* Task objective:
Report how many lines in the listing below include the word "computer". Write nothing besides the number.

* Data in this exercise:
-----

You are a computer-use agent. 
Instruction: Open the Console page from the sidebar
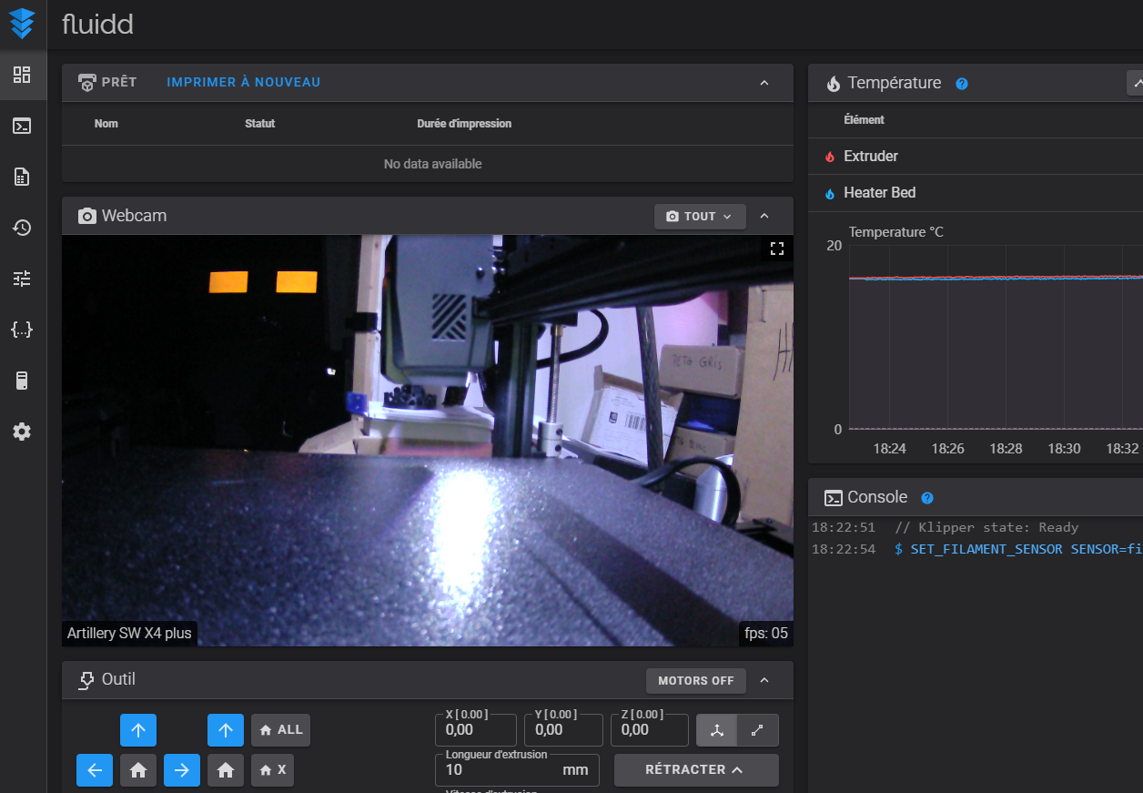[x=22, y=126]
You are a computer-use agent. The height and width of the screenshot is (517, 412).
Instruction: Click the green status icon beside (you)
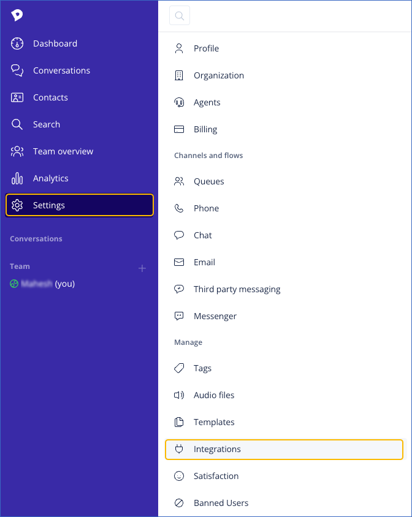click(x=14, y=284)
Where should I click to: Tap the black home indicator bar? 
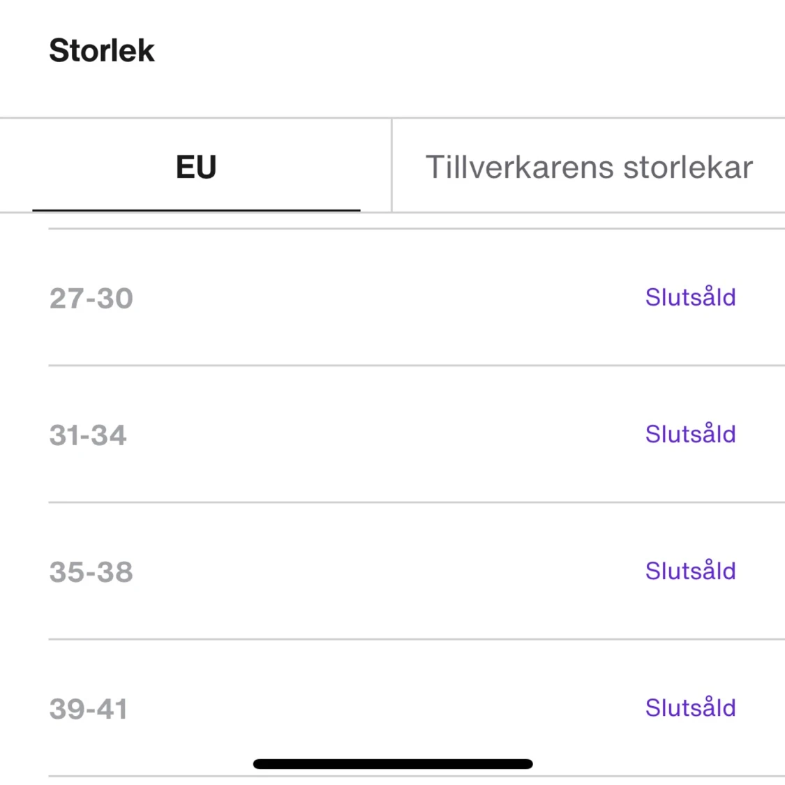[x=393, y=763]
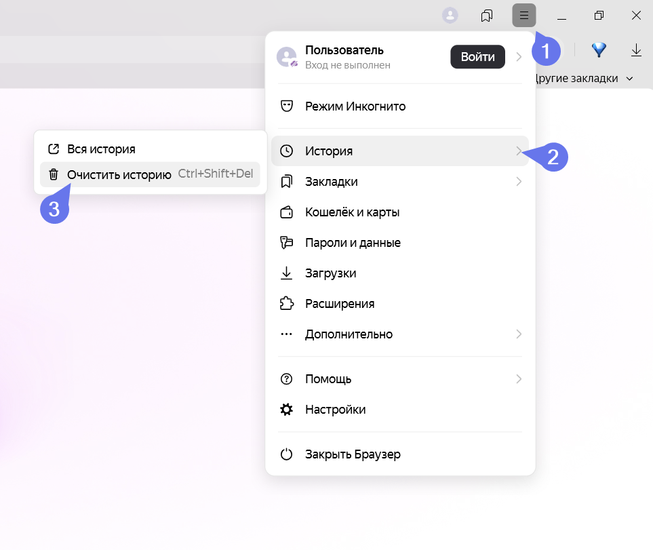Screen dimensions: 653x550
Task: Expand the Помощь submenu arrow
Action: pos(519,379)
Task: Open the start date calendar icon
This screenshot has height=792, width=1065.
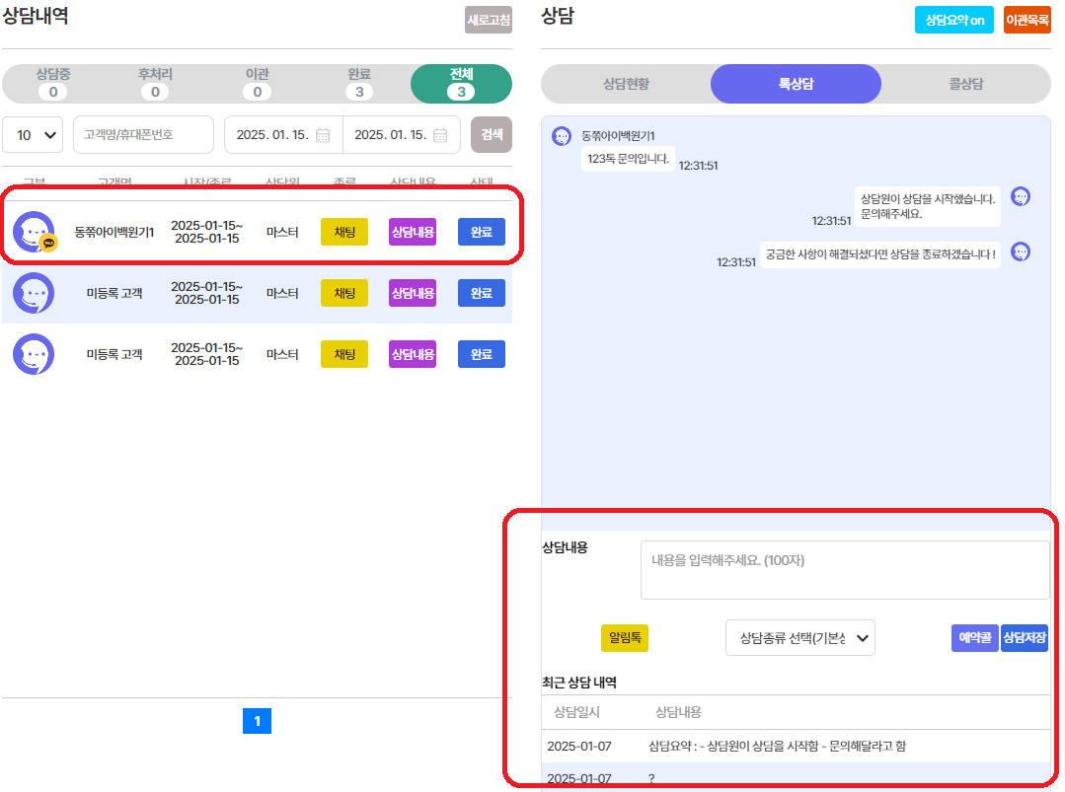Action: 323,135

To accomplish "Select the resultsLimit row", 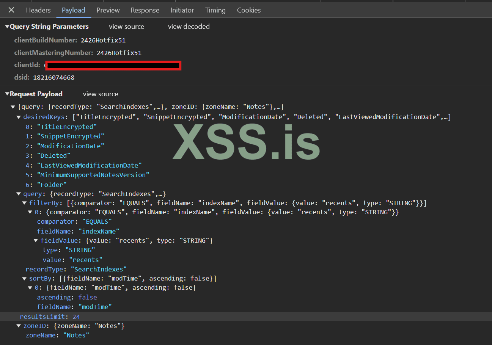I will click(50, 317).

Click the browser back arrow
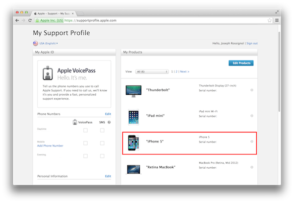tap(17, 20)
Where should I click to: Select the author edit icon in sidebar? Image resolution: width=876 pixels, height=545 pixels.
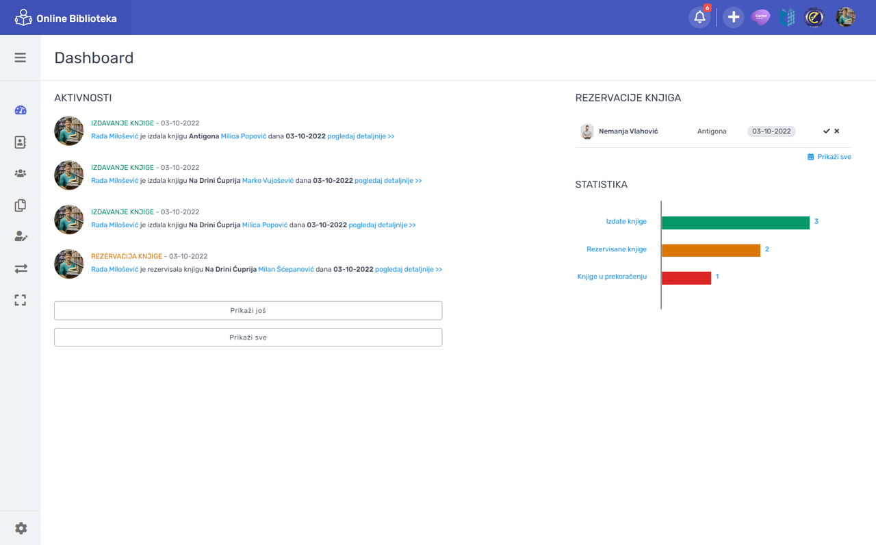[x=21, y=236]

-----

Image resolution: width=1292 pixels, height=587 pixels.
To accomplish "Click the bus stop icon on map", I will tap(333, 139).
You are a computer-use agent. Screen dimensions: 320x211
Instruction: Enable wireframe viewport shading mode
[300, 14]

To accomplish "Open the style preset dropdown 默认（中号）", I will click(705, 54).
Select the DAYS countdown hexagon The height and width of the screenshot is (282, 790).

-----

* Task response:
3